▸ **EXTRACTED DATA**:
----------

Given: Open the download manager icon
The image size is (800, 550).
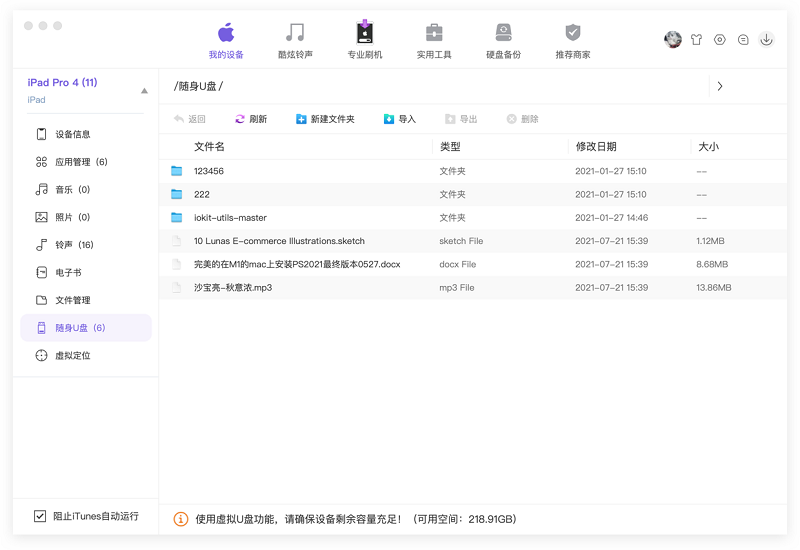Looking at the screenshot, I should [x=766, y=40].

----------

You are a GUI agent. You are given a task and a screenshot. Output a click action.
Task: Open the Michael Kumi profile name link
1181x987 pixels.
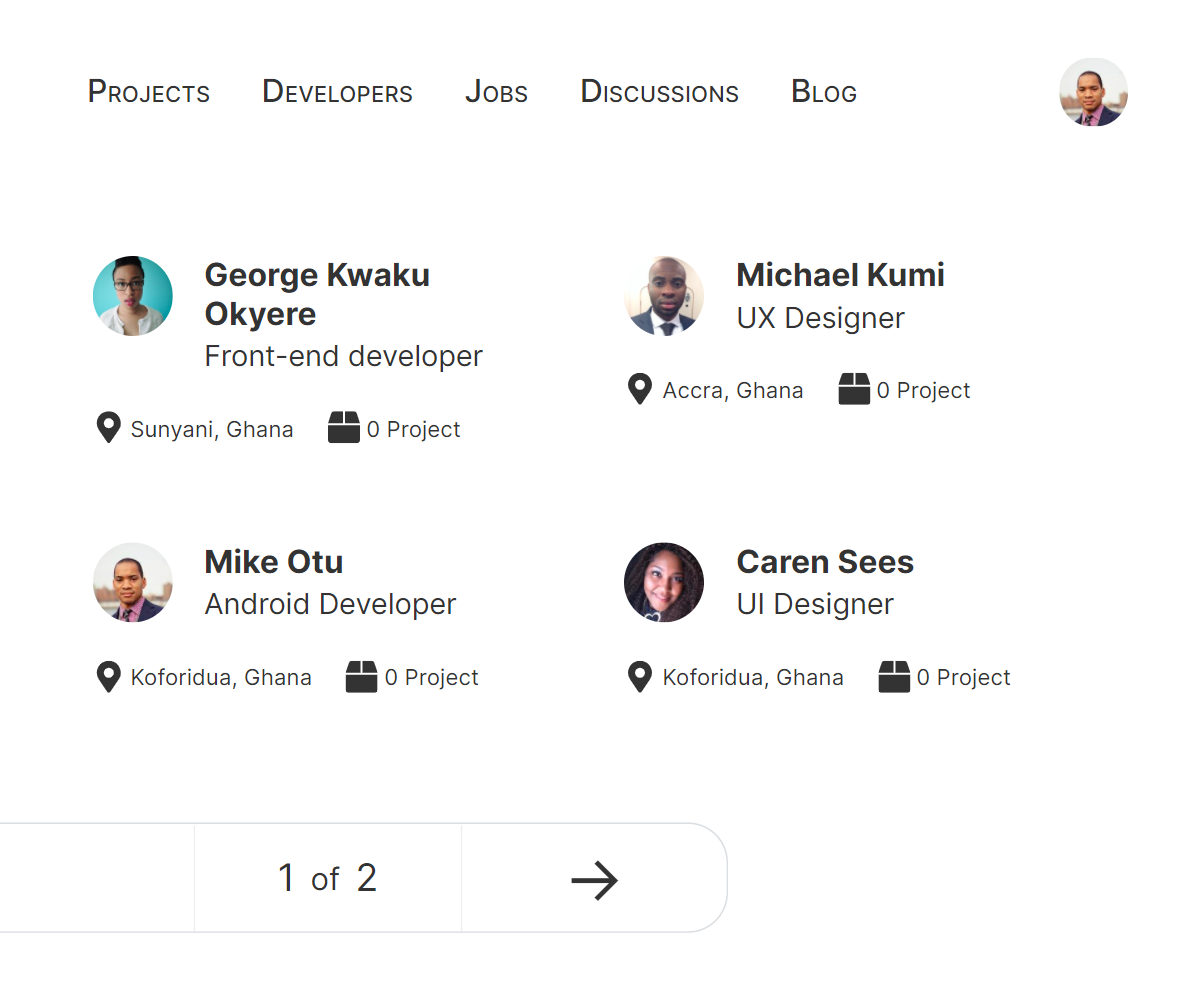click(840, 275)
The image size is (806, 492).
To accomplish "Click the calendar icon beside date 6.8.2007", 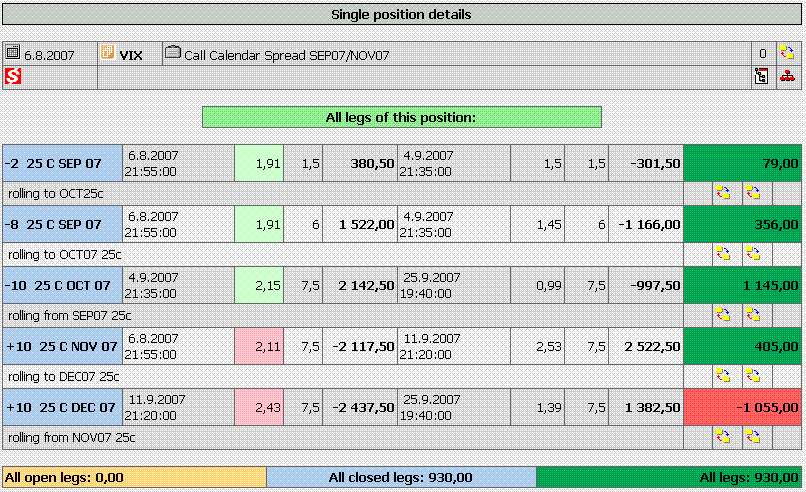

----------

▸ **TASK TO COMPLETE**: Format the items from the line with "Given: Open the download manager icon" to the line with "Looking at the" as a two-column CSV with the columns text and answer. Give one row per item, each value in a single quoted field with line breaks turned into spaces, and leave the pictures out.

▸ **WRITTEN ANSWER**:
text,answer
"Given: Open the download manager icon The image size is (800, 550).","Looking at the screenshot, I should [x=766, y=40]."